うわー……。何この不幸てんこ盛り設定……。
確かに当時悲劇のヒーローが格好良いとか思ってた記憶があるけどさ。
それにしても悲劇設定積み重ねすぎっていうか、これ一般人の精神力なら完全に壊れちゃうよね? よくまあこんな穏やかな好青年になれたもんです。
ていうか設定見るだけで疲れてきたわ。
私が遠い目で呆然としたい気持ちを抑えつつ笑顔で居ると、騎士団長はレヴァンに話を振った。
「ところでレヴァン、令嬢への対応に関して陛下は何と?」
まあ、さっき謁見したばっかりだもんね。そのままこっちに来たわけだから伝令とか届いてる訳無いか。
「一応騎士団預かりで、訓練や簡単な仕事は手伝って頂く事になるようですが、実践に参加させる意図はないようです」
「なるほど、まあただ一人の伯爵家本家筋のご令嬢だ、当然と言えば当然だな」
団長はそう言うと背もたれに体重をかける。そしてレヴァンが口を開く。
「それともう一点。領都があの惨状でフラン様の護衛もだいぶ痛手を受けているかと思います。なので私がフラン様の護衛としてフラン様に使えようと思います」
あ、まだそんな事言いますかレヴァンさん。私すっかり油断してたよ。
「当然騎士団の仕事に支障が無いよう努力いたします」
「そうだな。それは当然としても断る理由が無い。令嬢をしっかりお守りするんだ」
「了解しました」
なんということでしょう。私が口を挟む間もなくレヴァンの従者化が決まってしまいました。油断した。

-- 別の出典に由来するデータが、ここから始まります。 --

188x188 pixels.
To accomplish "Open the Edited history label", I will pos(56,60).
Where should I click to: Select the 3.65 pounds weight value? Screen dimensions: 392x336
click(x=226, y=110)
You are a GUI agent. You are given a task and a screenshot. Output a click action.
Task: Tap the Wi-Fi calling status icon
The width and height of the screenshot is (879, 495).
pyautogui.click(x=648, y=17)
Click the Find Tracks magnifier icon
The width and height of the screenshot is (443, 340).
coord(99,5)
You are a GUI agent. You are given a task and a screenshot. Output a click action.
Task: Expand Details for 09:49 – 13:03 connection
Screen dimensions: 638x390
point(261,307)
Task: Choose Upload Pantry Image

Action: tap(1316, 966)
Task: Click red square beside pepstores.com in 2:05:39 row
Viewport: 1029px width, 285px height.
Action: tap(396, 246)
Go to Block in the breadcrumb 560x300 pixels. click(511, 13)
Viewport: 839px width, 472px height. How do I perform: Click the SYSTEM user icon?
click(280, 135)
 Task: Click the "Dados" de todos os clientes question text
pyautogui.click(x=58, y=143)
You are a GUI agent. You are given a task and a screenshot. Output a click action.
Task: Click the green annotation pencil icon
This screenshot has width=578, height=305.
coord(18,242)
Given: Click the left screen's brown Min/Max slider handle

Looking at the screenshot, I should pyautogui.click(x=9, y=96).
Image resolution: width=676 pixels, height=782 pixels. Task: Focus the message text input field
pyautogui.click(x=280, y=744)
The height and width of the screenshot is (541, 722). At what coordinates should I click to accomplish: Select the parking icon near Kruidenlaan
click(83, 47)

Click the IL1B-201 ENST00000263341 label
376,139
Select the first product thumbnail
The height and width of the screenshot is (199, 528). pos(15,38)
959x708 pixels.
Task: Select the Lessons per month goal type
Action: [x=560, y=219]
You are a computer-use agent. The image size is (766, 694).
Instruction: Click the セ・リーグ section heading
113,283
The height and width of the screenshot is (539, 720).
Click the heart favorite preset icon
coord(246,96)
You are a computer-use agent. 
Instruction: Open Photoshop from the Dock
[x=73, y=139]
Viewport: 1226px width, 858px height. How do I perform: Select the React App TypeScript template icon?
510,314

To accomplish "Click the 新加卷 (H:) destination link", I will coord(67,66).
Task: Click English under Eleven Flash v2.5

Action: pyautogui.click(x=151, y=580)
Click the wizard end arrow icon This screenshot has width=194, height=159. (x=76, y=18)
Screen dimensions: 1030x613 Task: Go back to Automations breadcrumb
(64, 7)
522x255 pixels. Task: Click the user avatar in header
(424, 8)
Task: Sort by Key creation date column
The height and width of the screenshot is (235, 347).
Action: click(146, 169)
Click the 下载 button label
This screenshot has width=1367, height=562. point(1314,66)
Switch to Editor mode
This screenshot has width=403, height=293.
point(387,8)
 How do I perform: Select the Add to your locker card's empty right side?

「それでは私はフラン様を連れて、騎士団本部のご案内に参ります」
「わかった。くれぐれも失礼の無いように」
「解っております」
そう言うレヴァンに手を引かれ、私は訓練場へ案内された。
いつ見ても黒歴史情報は頭を抱えたくなりますね。
泣いて良いですか?
お付き合いありがとう御座いました。